-- Opening Marker --

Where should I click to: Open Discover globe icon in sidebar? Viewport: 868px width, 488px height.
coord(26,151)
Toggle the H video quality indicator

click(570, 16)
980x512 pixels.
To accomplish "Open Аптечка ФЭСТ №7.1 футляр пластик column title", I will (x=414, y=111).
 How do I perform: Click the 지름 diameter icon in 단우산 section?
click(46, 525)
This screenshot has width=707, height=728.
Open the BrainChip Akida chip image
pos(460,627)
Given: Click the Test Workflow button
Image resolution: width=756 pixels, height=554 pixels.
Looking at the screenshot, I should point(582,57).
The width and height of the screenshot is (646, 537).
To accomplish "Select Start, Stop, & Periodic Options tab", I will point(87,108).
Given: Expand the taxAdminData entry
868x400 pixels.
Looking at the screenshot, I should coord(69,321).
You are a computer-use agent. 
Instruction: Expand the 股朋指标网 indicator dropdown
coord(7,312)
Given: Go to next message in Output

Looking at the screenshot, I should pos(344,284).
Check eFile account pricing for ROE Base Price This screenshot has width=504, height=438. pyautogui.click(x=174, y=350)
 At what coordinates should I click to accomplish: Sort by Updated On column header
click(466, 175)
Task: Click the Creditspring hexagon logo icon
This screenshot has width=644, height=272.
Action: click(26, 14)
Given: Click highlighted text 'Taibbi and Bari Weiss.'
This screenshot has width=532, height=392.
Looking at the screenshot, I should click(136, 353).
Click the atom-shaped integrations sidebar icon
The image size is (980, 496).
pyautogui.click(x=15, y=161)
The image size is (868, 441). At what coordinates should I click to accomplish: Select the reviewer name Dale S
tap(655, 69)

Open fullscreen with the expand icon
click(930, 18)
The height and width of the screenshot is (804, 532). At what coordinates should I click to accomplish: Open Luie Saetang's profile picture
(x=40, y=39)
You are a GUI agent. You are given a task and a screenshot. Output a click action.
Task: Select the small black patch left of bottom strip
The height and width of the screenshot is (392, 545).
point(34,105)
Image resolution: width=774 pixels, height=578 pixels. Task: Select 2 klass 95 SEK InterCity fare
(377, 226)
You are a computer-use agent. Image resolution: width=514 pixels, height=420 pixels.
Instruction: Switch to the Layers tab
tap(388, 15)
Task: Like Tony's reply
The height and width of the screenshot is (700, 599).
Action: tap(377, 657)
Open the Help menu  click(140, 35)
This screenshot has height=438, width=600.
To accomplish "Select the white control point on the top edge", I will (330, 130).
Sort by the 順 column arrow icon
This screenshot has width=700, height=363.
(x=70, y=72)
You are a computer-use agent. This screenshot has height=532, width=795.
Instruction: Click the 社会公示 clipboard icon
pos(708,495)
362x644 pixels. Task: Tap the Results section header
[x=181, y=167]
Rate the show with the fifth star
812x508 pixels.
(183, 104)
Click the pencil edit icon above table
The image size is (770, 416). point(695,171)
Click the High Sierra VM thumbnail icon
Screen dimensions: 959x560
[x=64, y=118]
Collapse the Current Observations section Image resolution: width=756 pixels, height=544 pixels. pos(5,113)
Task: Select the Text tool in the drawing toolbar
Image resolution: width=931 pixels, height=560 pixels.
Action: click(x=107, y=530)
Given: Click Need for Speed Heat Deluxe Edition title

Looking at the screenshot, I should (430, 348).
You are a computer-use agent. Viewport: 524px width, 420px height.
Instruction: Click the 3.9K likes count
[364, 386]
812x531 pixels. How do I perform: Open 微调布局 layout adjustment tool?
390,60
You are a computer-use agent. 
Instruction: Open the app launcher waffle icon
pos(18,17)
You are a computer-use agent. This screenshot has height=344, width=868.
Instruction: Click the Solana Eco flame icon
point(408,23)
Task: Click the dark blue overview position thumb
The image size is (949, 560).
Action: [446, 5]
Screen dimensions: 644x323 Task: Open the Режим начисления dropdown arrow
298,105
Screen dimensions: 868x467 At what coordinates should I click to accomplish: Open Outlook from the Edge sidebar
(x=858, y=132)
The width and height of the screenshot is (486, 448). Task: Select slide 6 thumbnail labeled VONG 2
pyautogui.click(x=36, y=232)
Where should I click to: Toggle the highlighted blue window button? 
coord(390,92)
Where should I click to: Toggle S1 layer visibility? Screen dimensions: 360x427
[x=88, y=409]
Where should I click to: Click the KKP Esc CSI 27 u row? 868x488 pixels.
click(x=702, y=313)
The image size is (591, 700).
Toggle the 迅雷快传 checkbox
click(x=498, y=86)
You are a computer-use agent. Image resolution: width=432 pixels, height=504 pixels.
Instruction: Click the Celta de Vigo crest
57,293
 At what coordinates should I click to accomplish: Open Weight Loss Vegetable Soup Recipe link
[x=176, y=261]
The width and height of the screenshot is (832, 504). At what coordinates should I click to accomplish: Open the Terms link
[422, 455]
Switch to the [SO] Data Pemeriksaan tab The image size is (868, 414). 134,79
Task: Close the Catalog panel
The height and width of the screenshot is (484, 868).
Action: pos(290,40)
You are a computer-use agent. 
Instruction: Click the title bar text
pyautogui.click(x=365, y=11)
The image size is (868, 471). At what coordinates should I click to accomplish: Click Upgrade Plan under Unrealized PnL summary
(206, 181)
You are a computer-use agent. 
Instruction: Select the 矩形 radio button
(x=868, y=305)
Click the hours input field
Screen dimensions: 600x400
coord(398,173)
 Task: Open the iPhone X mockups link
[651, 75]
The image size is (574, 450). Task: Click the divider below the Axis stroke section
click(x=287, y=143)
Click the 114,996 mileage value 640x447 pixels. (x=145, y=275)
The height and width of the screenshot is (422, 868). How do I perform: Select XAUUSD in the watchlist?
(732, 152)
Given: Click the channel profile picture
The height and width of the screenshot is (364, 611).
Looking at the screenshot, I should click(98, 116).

-- Closing Marker --

Problem statement
Each of the records should be written out precisely as given.

Finished exercise
Where should I click to: Open Discover globe icon in sidebar? Viewport: 868px width, 488px height.
coord(26,151)
Toggle the H video quality indicator

click(570, 16)
980x512 pixels.
To accomplish "Open Аптечка ФЭСТ №7.1 футляр пластик column title", I will (x=414, y=111).
 How do I perform: Click the 지름 diameter icon in 단우산 section?
click(46, 525)
This screenshot has width=707, height=728.
Open the BrainChip Akida chip image
pos(460,627)
Given: Click the Test Workflow button
Image resolution: width=756 pixels, height=554 pixels.
Looking at the screenshot, I should point(582,57).
The width and height of the screenshot is (646, 537).
To accomplish "Select Start, Stop, & Periodic Options tab", I will point(87,108).
Given: Expand the taxAdminData entry
868x400 pixels.
Looking at the screenshot, I should coord(69,321).
You are a computer-use agent. 
Instruction: Expand the 股朋指标网 indicator dropdown
coord(7,312)
Given: Go to next message in Output

Looking at the screenshot, I should pos(344,284).
Check eFile account pricing for ROE Base Price This screenshot has width=504, height=438. pyautogui.click(x=174, y=350)
 At what coordinates should I click to accomplish: Sort by Updated On column header
click(466, 175)
Task: Click the Creditspring hexagon logo icon
This screenshot has width=644, height=272.
Action: click(26, 14)
Given: Click highlighted text 'Taibbi and Bari Weiss.'
This screenshot has width=532, height=392.
Looking at the screenshot, I should click(136, 353).
Click the atom-shaped integrations sidebar icon
The image size is (980, 496).
pyautogui.click(x=15, y=161)
The image size is (868, 441). At what coordinates should I click to accomplish: Select the reviewer name Dale S
tap(655, 69)

Open fullscreen with the expand icon
click(930, 18)
The height and width of the screenshot is (804, 532). At what coordinates should I click to accomplish: Open Luie Saetang's profile picture
(x=40, y=39)
You are a GUI agent. You are given a task and a screenshot. Output a click action.
Task: Select the small black patch left of bottom strip
The height and width of the screenshot is (392, 545).
point(34,105)
Image resolution: width=774 pixels, height=578 pixels. Task: Select 2 klass 95 SEK InterCity fare
(377, 226)
You are a computer-use agent. Image resolution: width=514 pixels, height=420 pixels.
Instruction: Switch to the Layers tab
tap(388, 15)
Task: Like Tony's reply
The height and width of the screenshot is (700, 599).
Action: tap(377, 657)
Open the Help menu  click(140, 35)
This screenshot has height=438, width=600.
To accomplish "Select the white control point on the top edge", I will (330, 130).
Sort by the 順 column arrow icon
This screenshot has width=700, height=363.
(x=70, y=72)
You are a computer-use agent. This screenshot has height=532, width=795.
Instruction: Click the 社会公示 clipboard icon
pos(708,495)
362x644 pixels. Task: Tap the Results section header
[x=181, y=167]
Rate the show with the fifth star
812x508 pixels.
(183, 104)
Click the pencil edit icon above table
The image size is (770, 416). point(695,171)
Click the High Sierra VM thumbnail icon
Screen dimensions: 959x560
[x=64, y=118]
Collapse the Current Observations section Image resolution: width=756 pixels, height=544 pixels. pos(5,113)
Task: Select the Text tool in the drawing toolbar
Image resolution: width=931 pixels, height=560 pixels.
Action: click(x=107, y=530)
Given: Click Need for Speed Heat Deluxe Edition title

Looking at the screenshot, I should (430, 348).
You are a computer-use agent. Viewport: 524px width, 420px height.
Instruction: Click the 3.9K likes count
[364, 386]
812x531 pixels. How do I perform: Open 微调布局 layout adjustment tool?
390,60
You are a computer-use agent. 
Instruction: Open the app launcher waffle icon
pos(18,17)
You are a computer-use agent. This screenshot has height=344, width=868.
Instruction: Click the Solana Eco flame icon
point(408,23)
Task: Click the dark blue overview position thumb
The image size is (949, 560).
Action: [446, 5]
Screen dimensions: 644x323 Task: Open the Режим начисления dropdown arrow
298,105
Screen dimensions: 868x467 At what coordinates should I click to accomplish: Open Outlook from the Edge sidebar
(x=858, y=132)
The width and height of the screenshot is (486, 448). Task: Select slide 6 thumbnail labeled VONG 2
pyautogui.click(x=36, y=232)
Where should I click to: Toggle the highlighted blue window button? 
coord(390,92)
Where should I click to: Toggle S1 layer visibility? Screen dimensions: 360x427
[x=88, y=409]
Where should I click to: Click the KKP Esc CSI 27 u row? 868x488 pixels.
click(x=702, y=313)
The image size is (591, 700).
Toggle the 迅雷快传 checkbox
click(x=498, y=86)
You are a computer-use agent. Image resolution: width=432 pixels, height=504 pixels.
Instruction: Click the Celta de Vigo crest
57,293
 At what coordinates should I click to accomplish: Open Weight Loss Vegetable Soup Recipe link
[x=176, y=261]
The width and height of the screenshot is (832, 504). At what coordinates should I click to accomplish: Open the Terms link
[422, 455]
Switch to the [SO] Data Pemeriksaan tab The image size is (868, 414). 134,79
Task: Close the Catalog panel
The height and width of the screenshot is (484, 868).
Action: pos(290,40)
You are a computer-use agent. 
Instruction: Click the title bar text
pyautogui.click(x=365, y=11)
The image size is (868, 471). At what coordinates should I click to accomplish: Click Upgrade Plan under Unrealized PnL summary
(206, 181)
You are a computer-use agent. 
Instruction: Select the 矩形 radio button
(x=868, y=305)
Click the hours input field
Screen dimensions: 600x400
coord(398,173)
 Task: Open the iPhone X mockups link
[651, 75]
The image size is (574, 450). Task: Click the divider below the Axis stroke section
click(x=287, y=143)
Click the 114,996 mileage value 640x447 pixels. (x=145, y=275)
The height and width of the screenshot is (422, 868). How do I perform: Select XAUUSD in the watchlist?
(732, 152)
Given: Click the channel profile picture
The height and width of the screenshot is (364, 611).
Looking at the screenshot, I should click(98, 116).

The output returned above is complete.